WHAT TO WORK ON:
Starting at the line that contains "Where should I" and ending with the last line of the listing, lay out those lines as a numbered list, skipping any blank lines. Leave the pictures out of your answer.

—————

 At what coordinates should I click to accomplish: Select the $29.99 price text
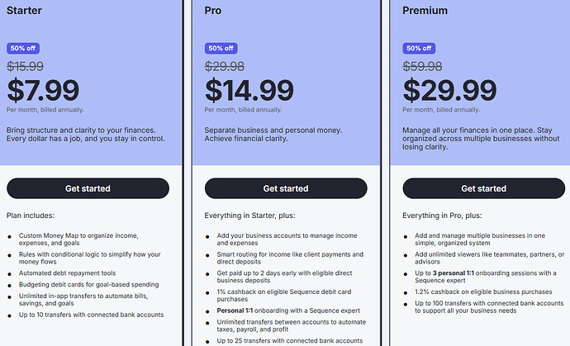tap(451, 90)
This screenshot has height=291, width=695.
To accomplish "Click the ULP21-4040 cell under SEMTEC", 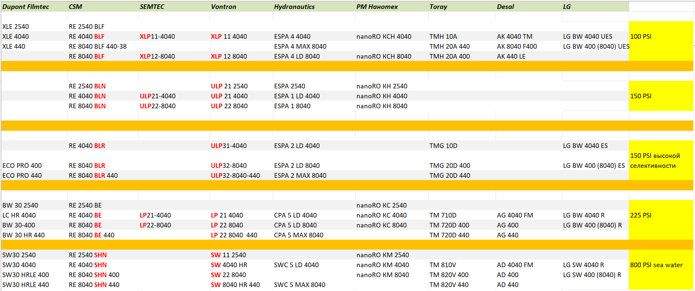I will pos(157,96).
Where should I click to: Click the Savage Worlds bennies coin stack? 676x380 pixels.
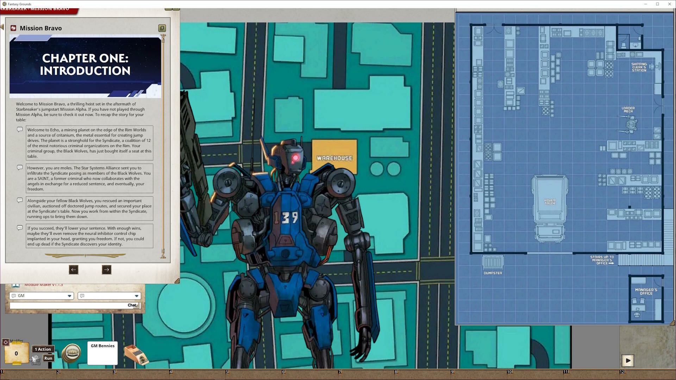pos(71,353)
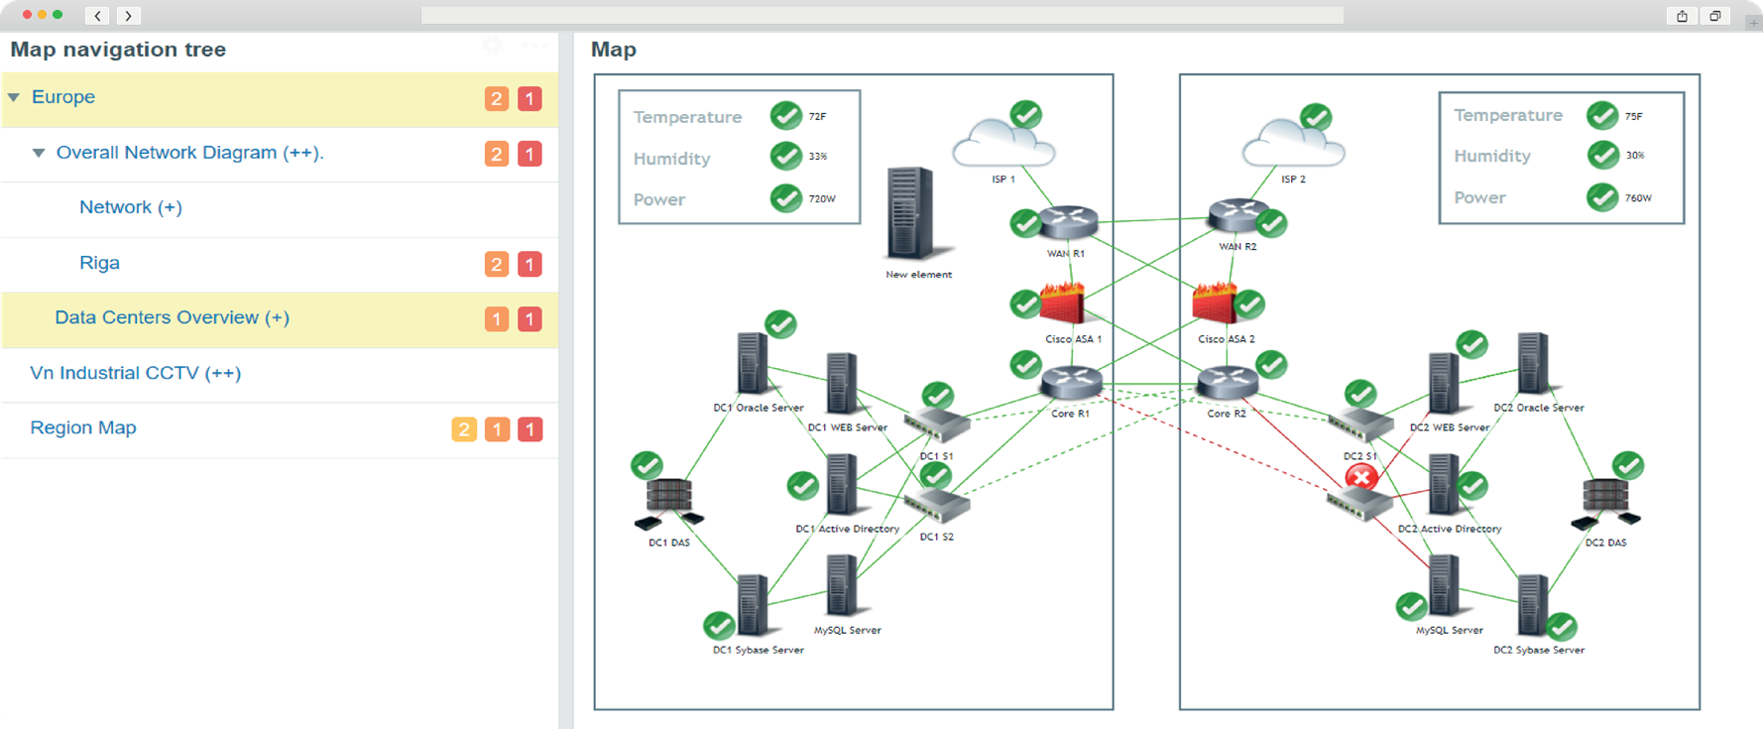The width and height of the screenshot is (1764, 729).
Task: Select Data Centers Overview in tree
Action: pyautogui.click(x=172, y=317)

—————

ANSWER TO THE PROBLEM:
1. Where should I click to: Click the Savage Worlds bennies coin stack? 676x380 pixels.
2. pos(71,353)
3. The width and height of the screenshot is (1764, 729).
4. Task: Select Data Centers Overview in tree
5. Action: pyautogui.click(x=172, y=317)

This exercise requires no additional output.